Muitos dos sujeitos atendidos pelo Circo Social vieram de um contexto de rua, onde a
convivência com o sentimento de não fazer parte da sociedade é evidente e deteriora, dia após dia, a
sua autoestima. Como apontado por Freire (1987) a autodesvalia é uma das características dos
oprimidos, esses que por terem ouvido repetidamente que não são capazes e que nada podem fazer,
acabam se convencendo de sua incapacidade.
Porém no Circo Social não basta aprender a aprender, é necessário também aprender a fazer,
pois é a partir da prática que o processo de aprendizagem é construído, e fazer numa coletividade onde
a interdependência entre todos do grupo se torna importante.

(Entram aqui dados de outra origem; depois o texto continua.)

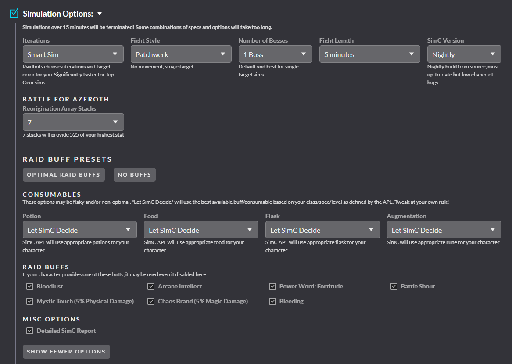This screenshot has width=512, height=364.
Task: Uncheck Detailed SimC Report option
Action: (30, 331)
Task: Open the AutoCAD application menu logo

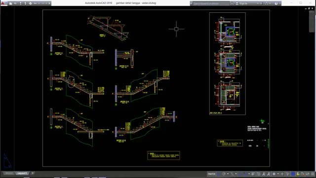Action: [2, 3]
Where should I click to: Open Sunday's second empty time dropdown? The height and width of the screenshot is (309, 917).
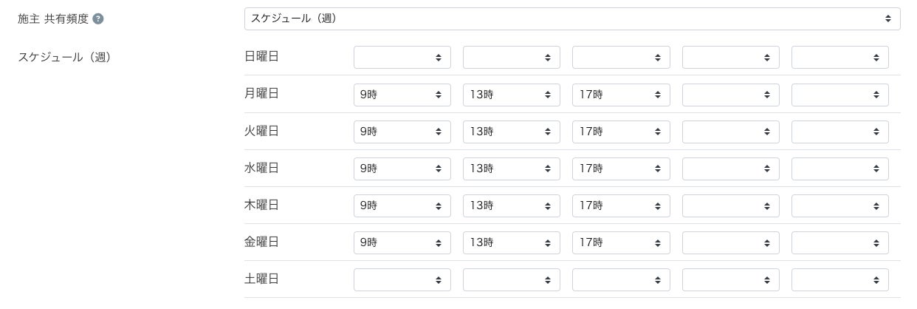coord(511,58)
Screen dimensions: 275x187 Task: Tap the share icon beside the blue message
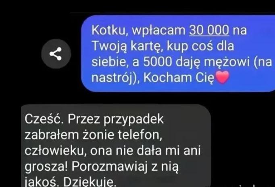(x=56, y=54)
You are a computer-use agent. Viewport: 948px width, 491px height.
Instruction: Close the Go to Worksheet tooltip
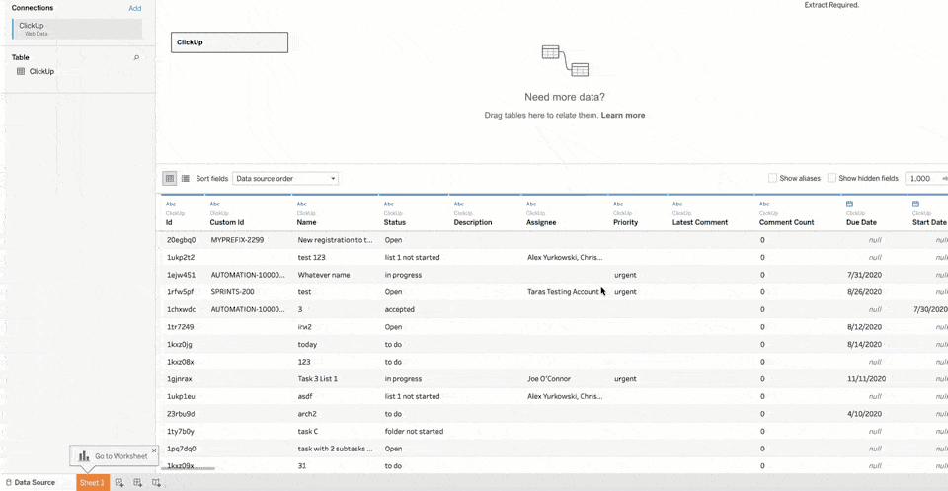[x=154, y=450]
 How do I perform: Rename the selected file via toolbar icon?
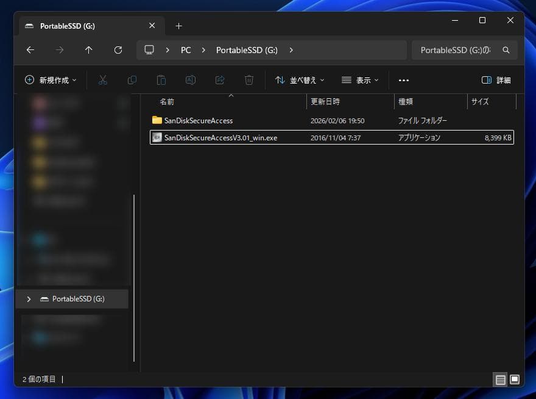(x=191, y=80)
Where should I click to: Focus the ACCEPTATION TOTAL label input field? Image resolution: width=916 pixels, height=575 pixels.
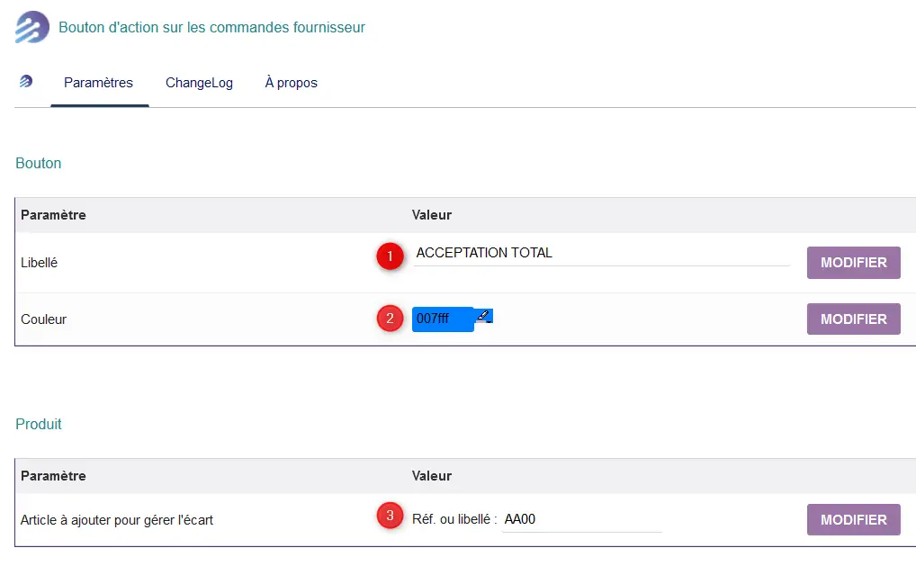pyautogui.click(x=602, y=254)
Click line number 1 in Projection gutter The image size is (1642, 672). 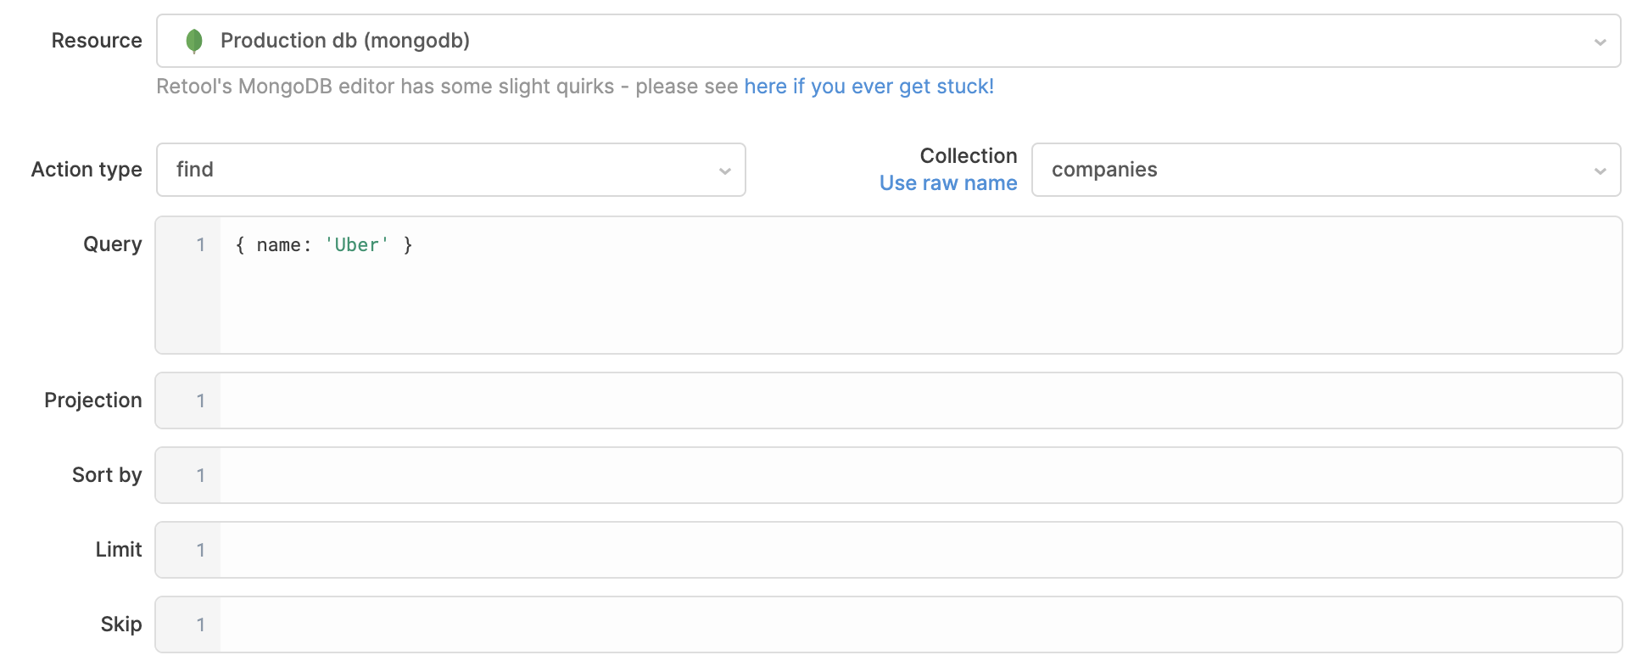[x=201, y=400]
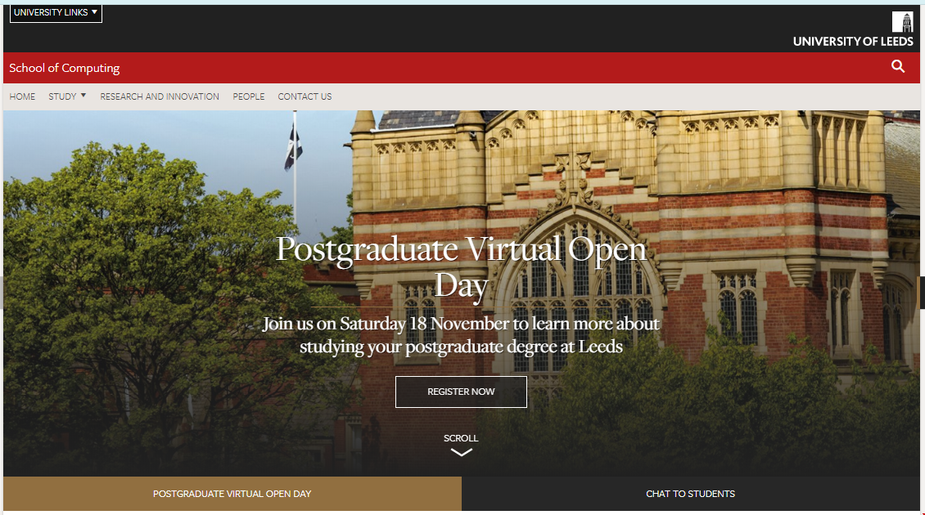Go to the Home navigation item
The width and height of the screenshot is (925, 515).
[x=22, y=96]
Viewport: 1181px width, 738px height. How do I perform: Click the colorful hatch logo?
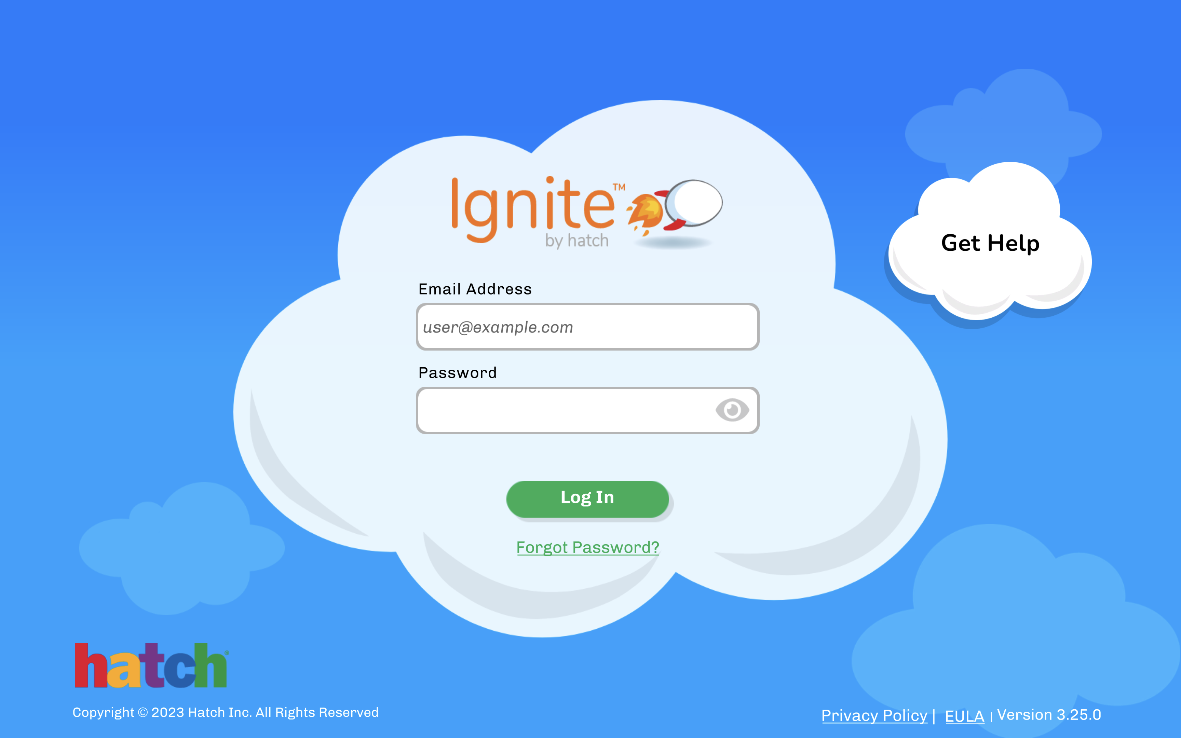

Assim sendo, é possível afirmar que, através da linguagem circense, o Circo Social, contribui
para o desenvolvimento integral do indivíduo, pois ao propiciar a aprendizagem de várias capacidades,
estes além de reconhecerem as suas possibilidades individuais, aprendem a refletir e a trabalhar em
grupo para superar mais facilmente os desafios.
CONCLUSÃO
O presente artigo buscou indicar elementos que contribuem na educação dos sujeitos atendidos
pelo Circo Social. Inicialmente, corrobora-se que o Circo Social auxilia sujeitos da classe popular a
reconhecerem as suas potencialidades e a criarem novas perspectivas para futuro, utilizando o circo
como pedagogia alternativa.
Demonstrou-se que no Ciro Social, o trabalho por meio da arte inclui a participação em três
grupos distintos quais: Básico, Intermediário e Avançado e marcou-se que a linguagem circense
propicia o desenvolvimento capacidades e habilidades, tais como, atenção, concentração, autonomia,
que auxiliam na aprendizagem de conteúdos escolares.